Richmond Race Wrap Up: Kyle Busch gets three in a row
It's Kyle Busch's world and we're all just living in it.
After qualifying 32nd for Saturday night's Toyota Owners 400 at Richmond Raceway, it looked like Busch's winning streak was in jeopardy. Instead, the 2015 champ made it three in a row by running away from Denny Hamlin and Kevin Harvick in overtime.
Busch's win was notable for several reasons. First, it gave him another five playoff bonus points, and it marked just the fourth time in 42 years that two separate drivers have won three straight races in a single season. Should he prevail at Talladega, Busch will be the first driver to win four straight races since Jimmie Johnson accomplished the feat en route to the 2007 championship.
How Busch won the race: The yellow flag flew with 30 laps to go after a crash involving Jamie McMurray and Ryan Newman exiting Turn 2, with Newman's No. 31 dropping fluid all over the three-quarter-mile oval.
On the ensuing round of pit stops, Busch's pit crew got the No. 18 off pit road ahead of pole-sitter Martin Truex Jr. and Stewart-Haas Racing teammates Clint Bowyer and Kevin Harvick.
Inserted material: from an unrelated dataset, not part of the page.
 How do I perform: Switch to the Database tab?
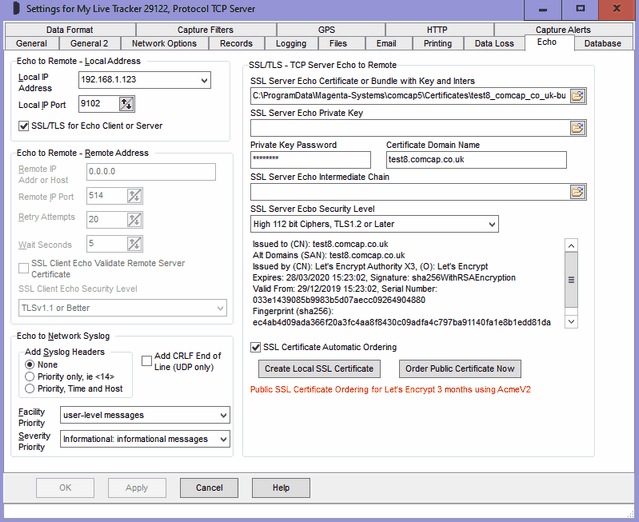coord(603,43)
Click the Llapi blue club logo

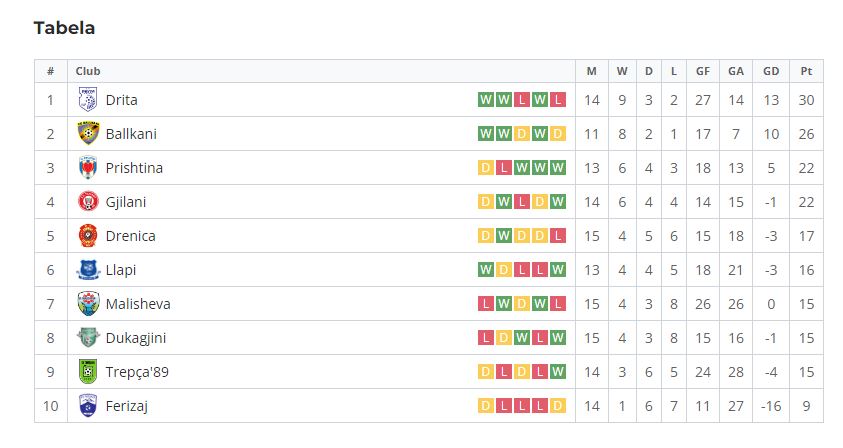pos(88,269)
From there, Busch did exactly what he needed to hold off the pack through a series of late restarts to get his fifth career win at Richmond. Busch tied Buck Baker for 15th on the all-time wins list with 46 wins in NASCAR's top series.
"I can't say enough about Adam Stevens and my guys," Busch said. "The pit crew, tonight, they won the race for us. They got us off pit road first those last two times we came down for tires and got us where we needed to be."
Man of the people: Last week, Kyle Busch appeared on Dale Earnhardt Jr.'s weekly podcast to recall the 10th anniversary of the duo's late-race run-in at Richmond in 2008. After taking the checkered flag, Busch celebrated his win Saturday by taking a page out of former teammate Carl Edwards' book — by climbing into the stands and celebrating with fans amidst the loudest cheers Busch has received in a long time.
"It's the 10-year anniversary of you know what," Busch said. "I was wondering if I'd come out alive. I think it was certainly different tonight. I saw a lot of yellow along the front fence line and don't worry, I was looking to see who was there and decided to give those guys and some kids some high fives and what's ups."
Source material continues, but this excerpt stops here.